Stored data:
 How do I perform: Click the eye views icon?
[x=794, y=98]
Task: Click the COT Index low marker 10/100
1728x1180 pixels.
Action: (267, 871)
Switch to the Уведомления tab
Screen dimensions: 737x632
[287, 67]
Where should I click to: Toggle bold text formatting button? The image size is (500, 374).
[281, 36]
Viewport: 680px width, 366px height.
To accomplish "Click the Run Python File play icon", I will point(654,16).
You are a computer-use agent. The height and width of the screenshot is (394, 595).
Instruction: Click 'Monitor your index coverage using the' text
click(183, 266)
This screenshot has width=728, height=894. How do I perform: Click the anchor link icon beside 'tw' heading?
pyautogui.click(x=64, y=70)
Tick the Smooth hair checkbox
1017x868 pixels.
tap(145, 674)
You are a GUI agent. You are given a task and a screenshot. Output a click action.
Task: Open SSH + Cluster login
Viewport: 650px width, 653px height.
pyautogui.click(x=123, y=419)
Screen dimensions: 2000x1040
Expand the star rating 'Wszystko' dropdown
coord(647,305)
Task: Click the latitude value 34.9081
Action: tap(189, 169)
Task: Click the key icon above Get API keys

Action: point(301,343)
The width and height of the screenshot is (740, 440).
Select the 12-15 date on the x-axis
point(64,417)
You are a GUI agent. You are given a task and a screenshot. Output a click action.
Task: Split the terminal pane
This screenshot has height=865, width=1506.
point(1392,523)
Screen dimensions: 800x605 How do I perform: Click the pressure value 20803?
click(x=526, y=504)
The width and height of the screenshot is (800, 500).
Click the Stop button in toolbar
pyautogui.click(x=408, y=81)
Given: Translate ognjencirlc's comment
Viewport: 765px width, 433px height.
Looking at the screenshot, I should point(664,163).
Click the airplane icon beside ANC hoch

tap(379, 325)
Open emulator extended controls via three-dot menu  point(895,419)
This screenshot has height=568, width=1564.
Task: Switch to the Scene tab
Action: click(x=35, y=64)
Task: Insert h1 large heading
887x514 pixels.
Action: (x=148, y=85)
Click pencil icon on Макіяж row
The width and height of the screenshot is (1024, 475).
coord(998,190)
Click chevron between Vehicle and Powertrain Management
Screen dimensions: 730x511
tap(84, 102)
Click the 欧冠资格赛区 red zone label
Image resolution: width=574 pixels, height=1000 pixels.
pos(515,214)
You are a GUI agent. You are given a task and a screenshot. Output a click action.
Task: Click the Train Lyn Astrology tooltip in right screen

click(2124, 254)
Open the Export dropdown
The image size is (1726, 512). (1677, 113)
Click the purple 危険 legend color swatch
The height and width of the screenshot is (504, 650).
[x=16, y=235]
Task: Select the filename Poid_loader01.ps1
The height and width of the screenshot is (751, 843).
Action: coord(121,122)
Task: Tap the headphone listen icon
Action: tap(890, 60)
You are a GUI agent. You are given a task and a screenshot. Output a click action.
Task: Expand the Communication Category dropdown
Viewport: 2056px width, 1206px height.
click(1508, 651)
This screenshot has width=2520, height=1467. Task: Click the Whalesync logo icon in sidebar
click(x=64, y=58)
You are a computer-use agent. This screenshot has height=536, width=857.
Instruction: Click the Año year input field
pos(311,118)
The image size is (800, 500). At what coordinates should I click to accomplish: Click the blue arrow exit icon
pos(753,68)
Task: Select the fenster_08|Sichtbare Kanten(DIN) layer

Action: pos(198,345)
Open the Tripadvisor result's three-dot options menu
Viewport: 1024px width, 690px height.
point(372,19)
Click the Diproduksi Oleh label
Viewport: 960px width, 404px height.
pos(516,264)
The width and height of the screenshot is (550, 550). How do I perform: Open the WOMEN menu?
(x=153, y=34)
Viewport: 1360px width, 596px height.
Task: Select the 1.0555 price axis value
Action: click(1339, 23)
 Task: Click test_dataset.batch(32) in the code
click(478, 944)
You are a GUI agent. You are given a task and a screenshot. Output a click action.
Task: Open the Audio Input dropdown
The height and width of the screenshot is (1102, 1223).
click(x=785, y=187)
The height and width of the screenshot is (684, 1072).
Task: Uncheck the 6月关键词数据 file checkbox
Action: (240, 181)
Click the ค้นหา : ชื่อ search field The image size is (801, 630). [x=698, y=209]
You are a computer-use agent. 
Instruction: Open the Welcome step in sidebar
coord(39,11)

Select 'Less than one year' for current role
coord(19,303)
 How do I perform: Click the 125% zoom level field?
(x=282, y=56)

THE TASK: All of the entries above need to be retyped exactly.

FINISHED EXERCISE:
 How do I perform: Click the eye views icon?
[x=794, y=98]
Task: Click the COT Index low marker 10/100
1728x1180 pixels.
Action: (267, 871)
Switch to the Уведомления tab
Screen dimensions: 737x632
[287, 67]
Where should I click to: Toggle bold text formatting button? The image size is (500, 374).
[281, 36]
Viewport: 680px width, 366px height.
To accomplish "Click the Run Python File play icon", I will point(654,16).
You are a computer-use agent. The height and width of the screenshot is (394, 595).
Instruction: Click 'Monitor your index coverage using the' text
click(183, 266)
This screenshot has width=728, height=894. How do I perform: Click the anchor link icon beside 'tw' heading?
pyautogui.click(x=64, y=70)
Tick the Smooth hair checkbox
1017x868 pixels.
tap(145, 674)
You are a GUI agent. You are given a task and a screenshot. Output a click action.
Task: Open SSH + Cluster login
Viewport: 650px width, 653px height.
pyautogui.click(x=123, y=419)
Screen dimensions: 2000x1040
Expand the star rating 'Wszystko' dropdown
coord(647,305)
Task: Click the latitude value 34.9081
Action: tap(189, 169)
Task: Click the key icon above Get API keys

Action: point(301,343)
The width and height of the screenshot is (740, 440).
Select the 12-15 date on the x-axis
point(64,417)
You are a GUI agent. You are given a task and a screenshot. Output a click action.
Task: Split the terminal pane
This screenshot has height=865, width=1506.
point(1392,523)
Screen dimensions: 800x605 How do I perform: Click the pressure value 20803?
click(x=526, y=504)
The width and height of the screenshot is (800, 500).
Click the Stop button in toolbar
pyautogui.click(x=408, y=81)
Given: Translate ognjencirlc's comment
Viewport: 765px width, 433px height.
Looking at the screenshot, I should point(664,163).
Click the airplane icon beside ANC hoch

tap(379, 325)
Open emulator extended controls via three-dot menu  point(895,419)
This screenshot has height=568, width=1564.
Task: Switch to the Scene tab
Action: click(x=35, y=64)
Task: Insert h1 large heading
887x514 pixels.
Action: (x=148, y=85)
Click pencil icon on Макіяж row
The width and height of the screenshot is (1024, 475).
coord(998,190)
Click chevron between Vehicle and Powertrain Management
Screen dimensions: 730x511
tap(84, 102)
Click the 欧冠资格赛区 red zone label
Image resolution: width=574 pixels, height=1000 pixels.
pos(515,214)
You are a GUI agent. You are given a task and a screenshot. Output a click action.
Task: Click the Train Lyn Astrology tooltip in right screen

click(2124, 254)
Open the Export dropdown
The image size is (1726, 512). (1677, 113)
Click the purple 危険 legend color swatch
The height and width of the screenshot is (504, 650).
[x=16, y=235]
Task: Select the filename Poid_loader01.ps1
The height and width of the screenshot is (751, 843).
Action: coord(121,122)
Task: Tap the headphone listen icon
Action: tap(890, 60)
You are a GUI agent. You are given a task and a screenshot. Output a click action.
Task: Expand the Communication Category dropdown
Viewport: 2056px width, 1206px height.
click(1508, 651)
This screenshot has width=2520, height=1467. Task: Click the Whalesync logo icon in sidebar
click(x=64, y=58)
You are a computer-use agent. This screenshot has height=536, width=857.
Instruction: Click the Año year input field
pos(311,118)
The image size is (800, 500). At what coordinates should I click to accomplish: Click the blue arrow exit icon
pos(753,68)
Task: Select the fenster_08|Sichtbare Kanten(DIN) layer

Action: pos(198,345)
Open the Tripadvisor result's three-dot options menu
Viewport: 1024px width, 690px height.
point(372,19)
Click the Diproduksi Oleh label
Viewport: 960px width, 404px height.
pos(516,264)
The width and height of the screenshot is (550, 550). How do I perform: Open the WOMEN menu?
(x=153, y=34)
Viewport: 1360px width, 596px height.
Task: Select the 1.0555 price axis value
Action: click(1339, 23)
 Task: Click test_dataset.batch(32) in the code
click(478, 944)
You are a GUI agent. You are given a task and a screenshot. Output a click action.
Task: Open the Audio Input dropdown
The height and width of the screenshot is (1102, 1223).
click(x=785, y=187)
The height and width of the screenshot is (684, 1072).
Task: Uncheck the 6月关键词数据 file checkbox
Action: (240, 181)
Click the ค้นหา : ชื่อ search field The image size is (801, 630). [x=698, y=209]
You are a computer-use agent. 
Instruction: Open the Welcome step in sidebar
coord(39,11)

Select 'Less than one year' for current role
coord(19,303)
 How do I perform: Click the 125% zoom level field?
(x=282, y=56)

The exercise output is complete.